Given exercise –
Change "payment" to "billing" in the records, starting at their first line and going on through the line with "informed (727, 373)", and give those lines again with nothing else altered. Leave the pictures out of your answer.
___ Data provided ___
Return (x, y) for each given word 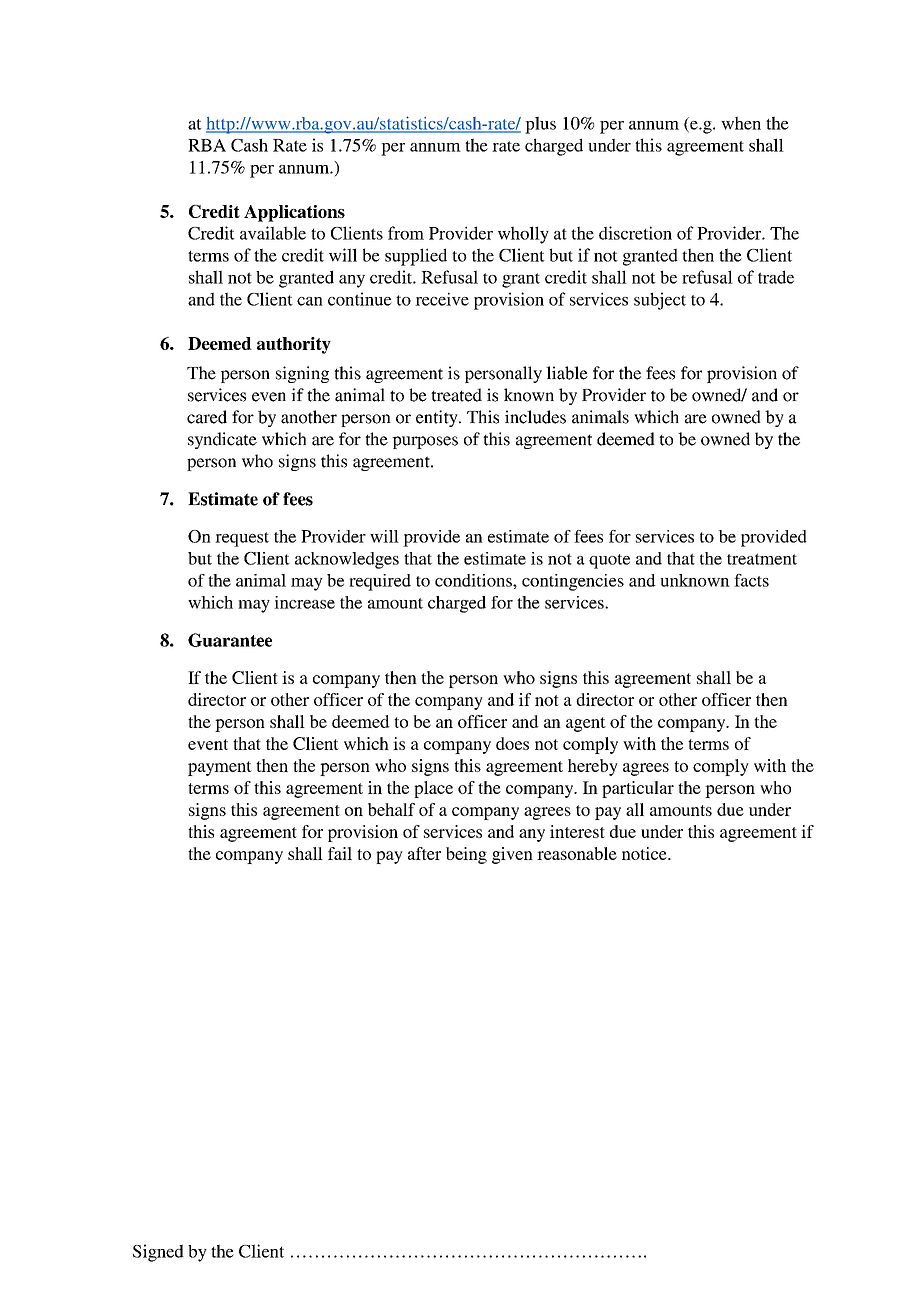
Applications (294, 213)
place (433, 789)
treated (456, 395)
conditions (474, 580)
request (242, 539)
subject (660, 301)
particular (638, 789)
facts (751, 580)
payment (220, 768)
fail (340, 853)
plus (540, 125)
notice (645, 853)
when (741, 123)
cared (207, 417)
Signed (158, 1253)
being (466, 855)
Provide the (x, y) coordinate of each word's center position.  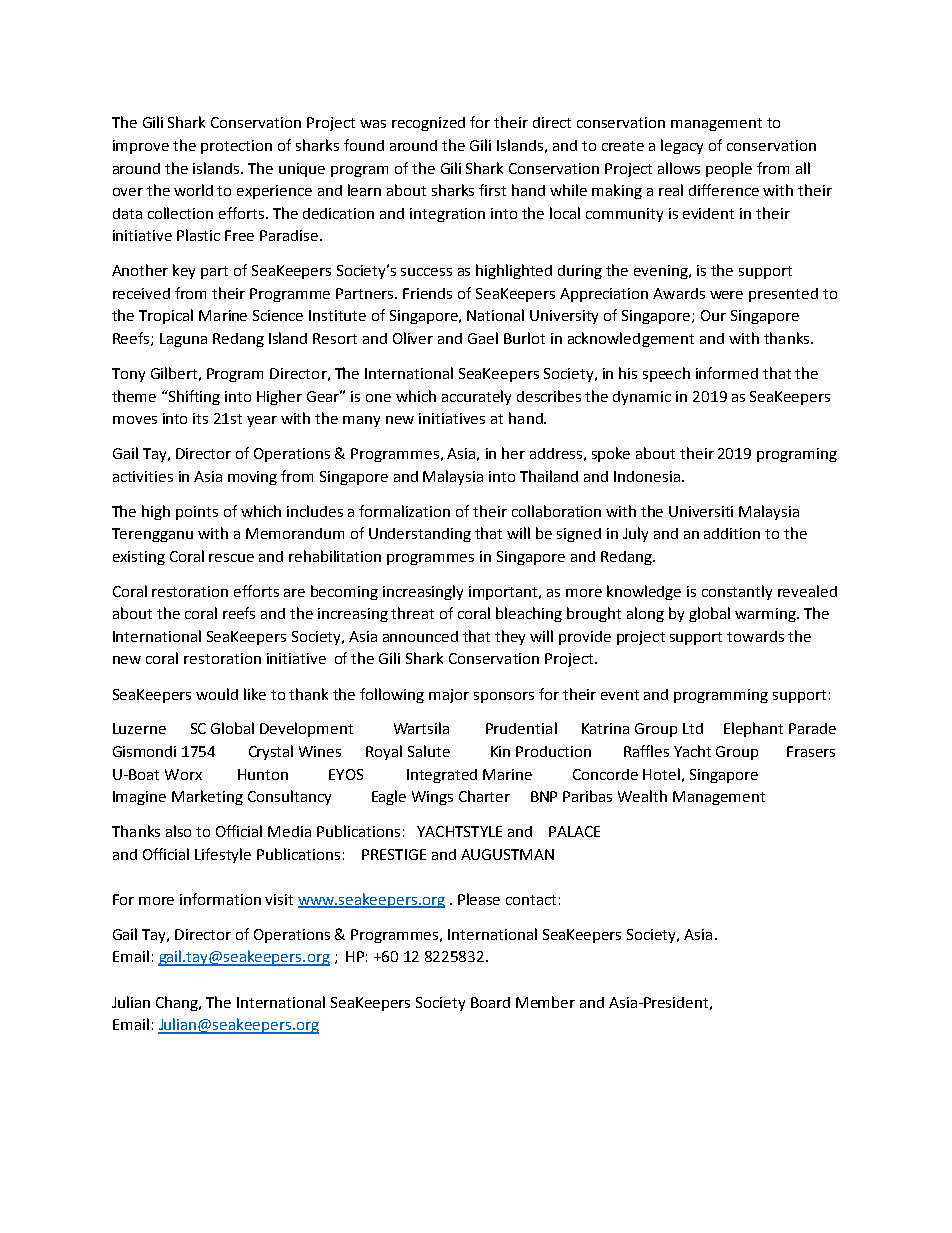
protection (236, 147)
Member (545, 1002)
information (220, 899)
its (200, 418)
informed (727, 373)
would (217, 694)
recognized (428, 124)
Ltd (693, 728)
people (729, 169)
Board (490, 1002)
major (449, 696)
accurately (476, 397)
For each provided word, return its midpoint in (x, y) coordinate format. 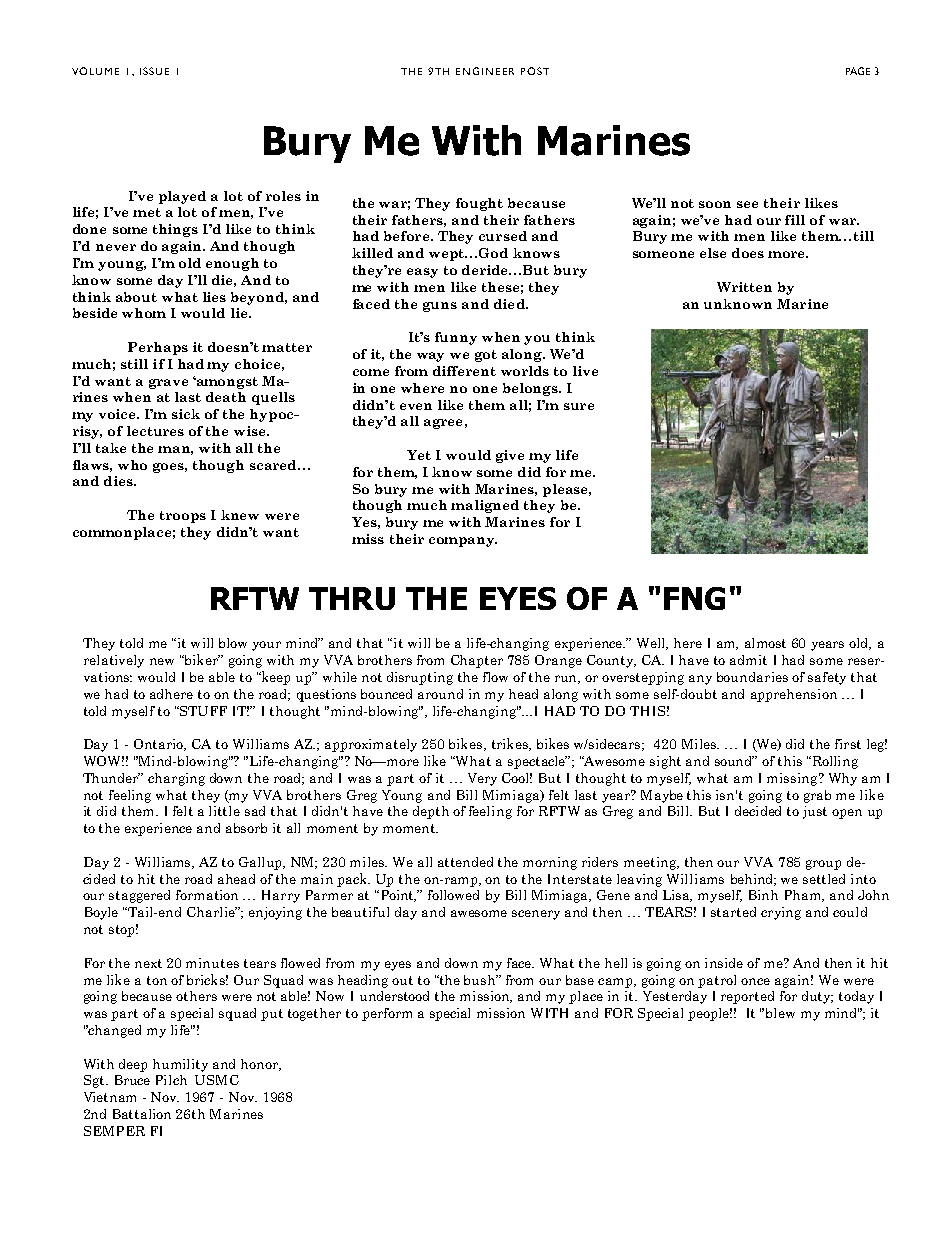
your (266, 646)
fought (479, 204)
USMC (217, 1080)
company (463, 542)
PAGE (858, 71)
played (182, 197)
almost (765, 643)
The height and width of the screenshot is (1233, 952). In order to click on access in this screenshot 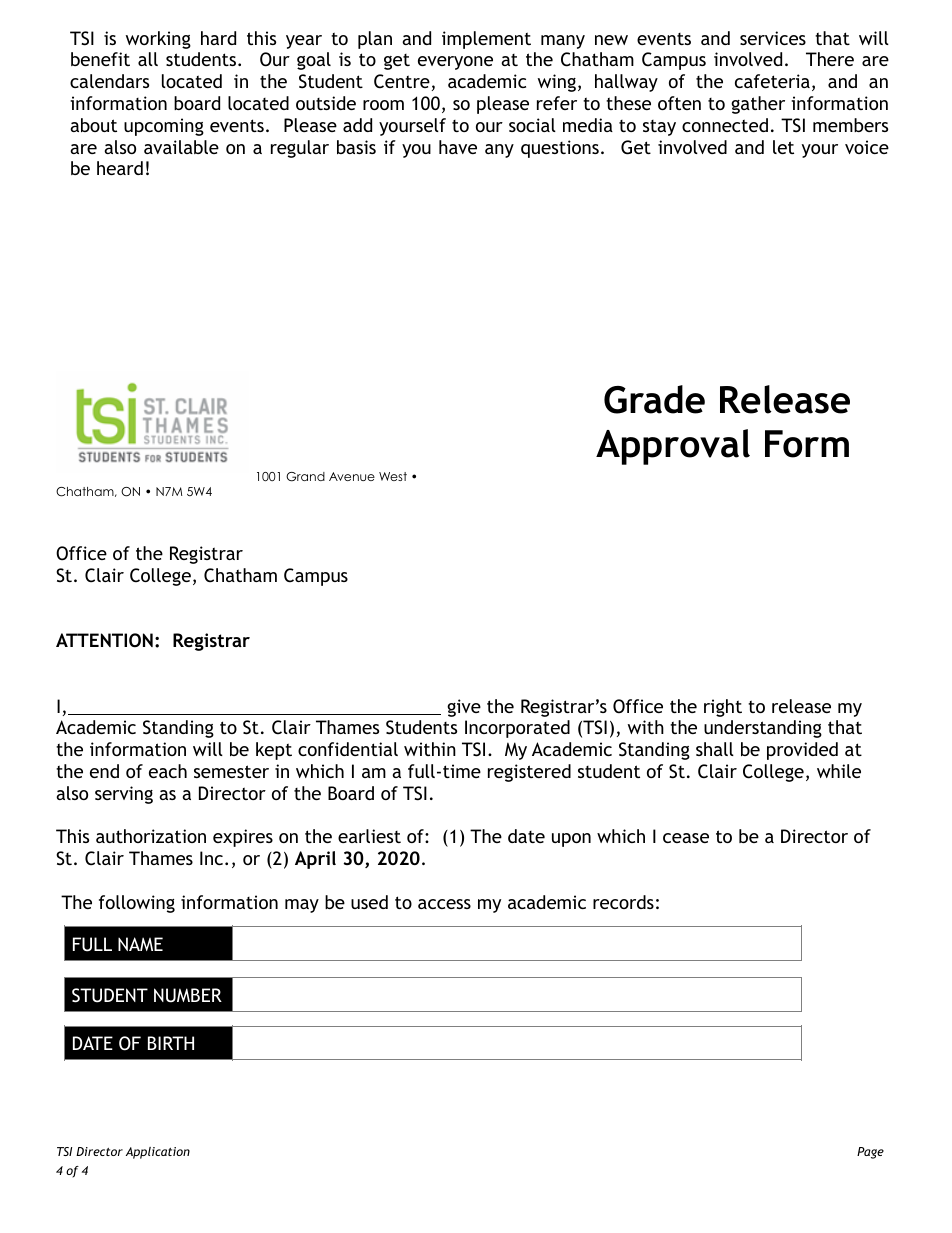, I will do `click(444, 904)`.
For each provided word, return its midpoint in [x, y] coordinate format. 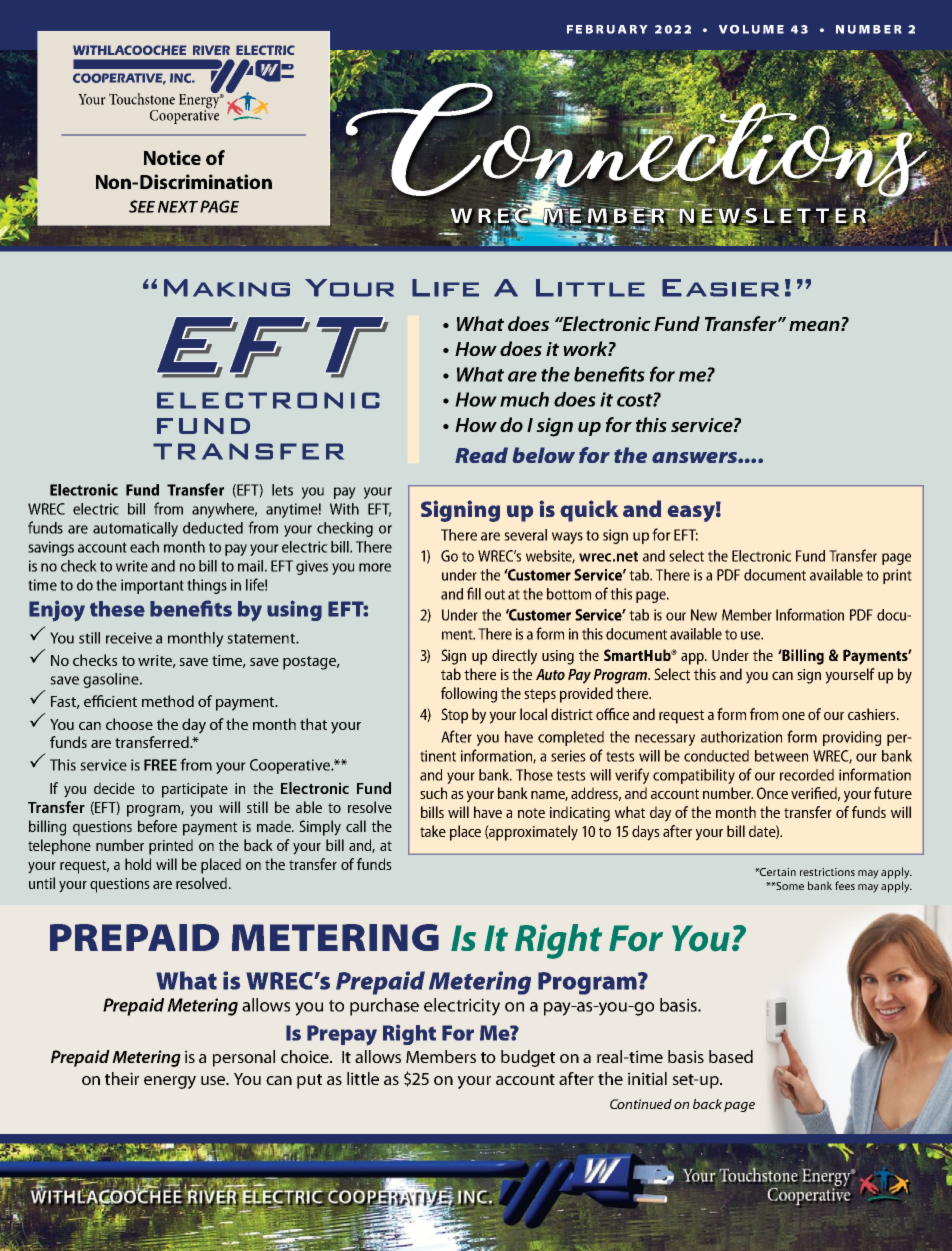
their [122, 1078]
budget [528, 1058]
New [704, 615]
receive [129, 638]
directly [514, 657]
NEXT [178, 207]
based [731, 1056]
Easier [720, 288]
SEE [142, 206]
___
Result –
Return (x, y) for each given word 
Applications (294, 213)
place (433, 789)
treated (456, 395)
conditions (474, 580)
request (242, 539)
subject (660, 301)
particular (638, 789)
facts (751, 580)
billing (220, 768)
fail (340, 853)
plus (540, 125)
notice (645, 853)
when (741, 123)
cared (207, 417)
Signed (158, 1253)
being (466, 855)
Provide the (x, y) coordinate of each word's center position.  
protection (236, 147)
Member (545, 1002)
information (220, 899)
its (200, 418)
informed (727, 373)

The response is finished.